For most people, the answer to this question will be something along the following lines: it is a person who is ready to reassure you when you feel down, who supports you in all your undertakings, always has a kind word for you, provides a shoulder to cry on, helps you in an hour of need and so on.

Lars Iyer, a philosophy lecturer at the University of Newcastle and an author of two novels, thinks differently, citing Friedrich Nietzsche: “In your friend you should possess your best enemy”.

Compare this idea with social network hive minds whose members feel obliged to express admiration about every word each of their innumerable “friends” say, expecting them to pay back in kind.

Probably in the past it was a more usual phenomenon; modern world, however, calls for a different word to distinguish it from what we are more and more used to associate with the concept of friendship. And, as usual, English language obliged, forming a new term: “frenemy”.
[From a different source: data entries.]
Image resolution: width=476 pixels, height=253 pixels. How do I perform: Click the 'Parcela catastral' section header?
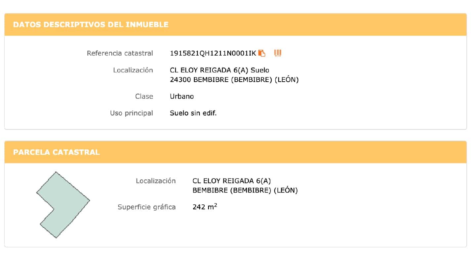coord(56,152)
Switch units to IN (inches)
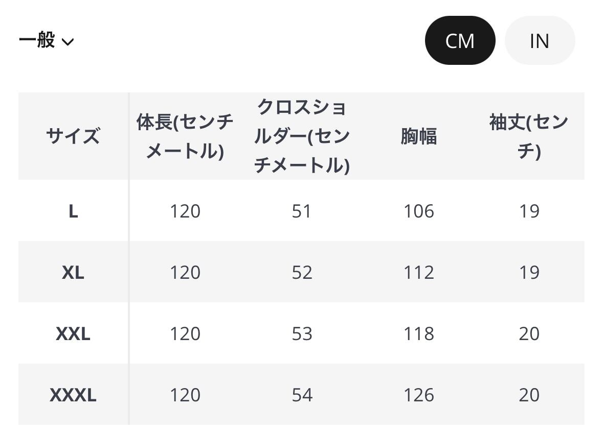Viewport: 603px width, 432px height. [x=540, y=41]
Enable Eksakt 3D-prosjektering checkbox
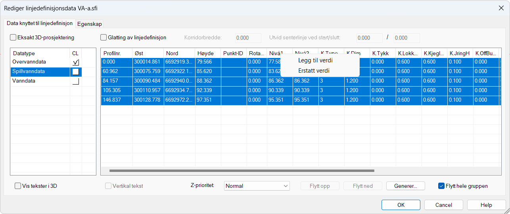The image size is (510, 214). [13, 38]
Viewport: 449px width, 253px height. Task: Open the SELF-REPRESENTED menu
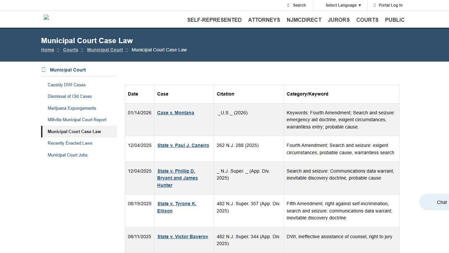pyautogui.click(x=214, y=20)
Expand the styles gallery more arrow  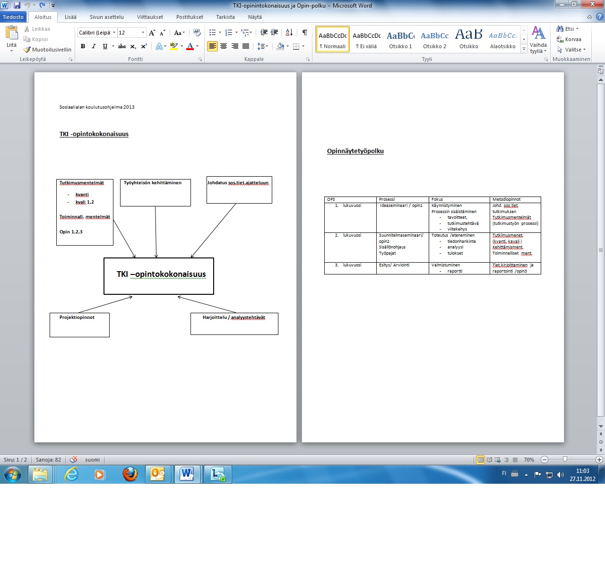(x=524, y=49)
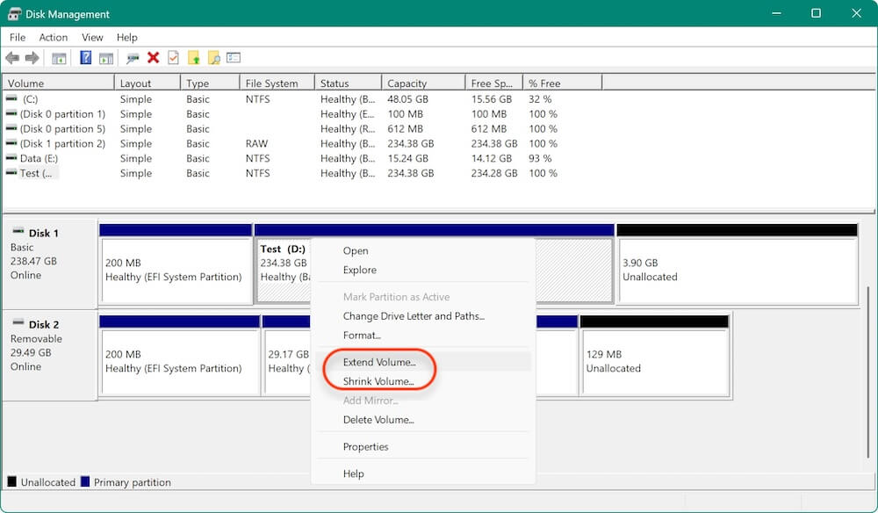The width and height of the screenshot is (878, 513).
Task: Select Shrink Volume from the context menu
Action: pyautogui.click(x=379, y=381)
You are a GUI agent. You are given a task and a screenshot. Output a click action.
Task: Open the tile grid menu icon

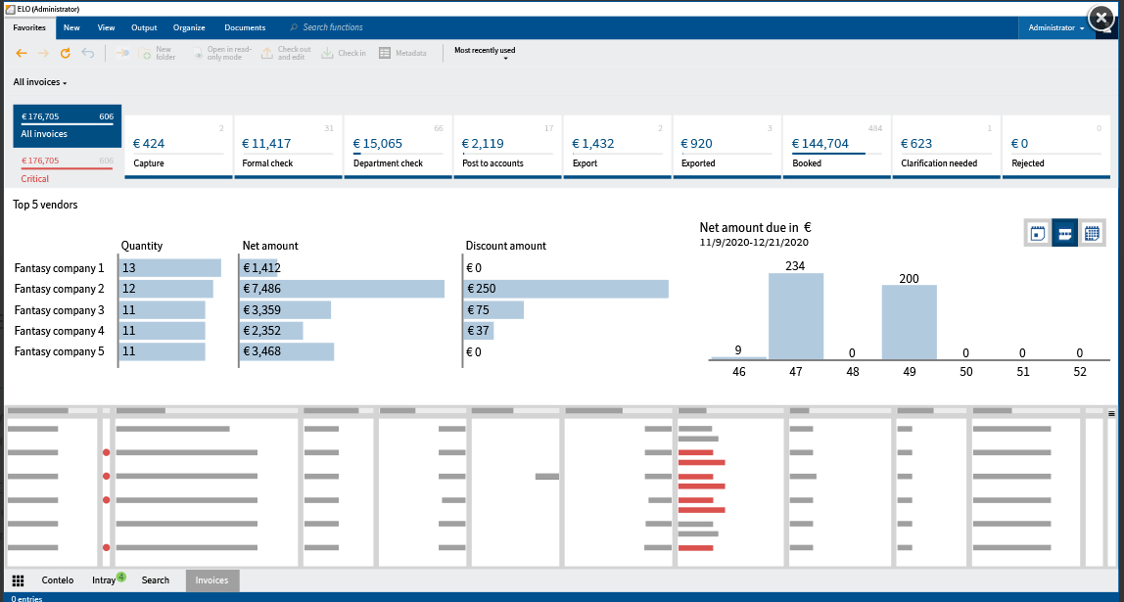18,580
Frenemies are very close, but their closeness is of unusual kind. They annoy, berate, insult and enrage each other. They would have been enemies, but they like each other too much to stay apart.

And, according to literature, this relationship is as interesting to read about as it is interesting to experience.

Sometimes this frenmity appears when fate clashes together two people from completely different social, educational or ideological backgrounds. Such is the relationship between Don Quixote and Sancho Panza from the famous novel by Cervantes. Don Quixote is an anachronistic, idealistic and, frankly speaking, stark raving mad nobleman, while his frenemy Sancho Panza is a an uneducated and ignorant yet extremely shrewd and realistic peasant who sees the world for what it is but has to follow his extravagant master.

Conan Doyle’s Sherlock Holmes and Doctor Watson come to mind as well. Holmes never shies from showing off his mental superiority or making an ironic remark concerning Watson’s writing describing their adventures, Watson constantly complains about his friend’s eccentric habits like shooting indoors and keeping a chemical laboratory at home, but it is just a backdrop for their friendship.

Sometimes frenmity comes, vice versa, as a result of both characters being too alike: Trurl and Klapaucius from Stanislaw Lem’s Cyberiad are two nigh-omnipotent Constructors who constantly try to surpass each other, are always the first to make a snarky remark about one another’s failure but also the first to come to help when one of them really gets into trouble.

All in all, writers, irrespectively of whether they experienced this in life or not, seem to understand that frenmity is fascinating to explore. And it is quite natural: it provides a dynamic relationship, it allows bringing together people who are completely unlike each other; it is, after all, simply much more interesting than friends who feel obliged to agree with everything you say lest they insult or discourage you. It is, in a word, unusual – unusual enough to become a rarity in modern world.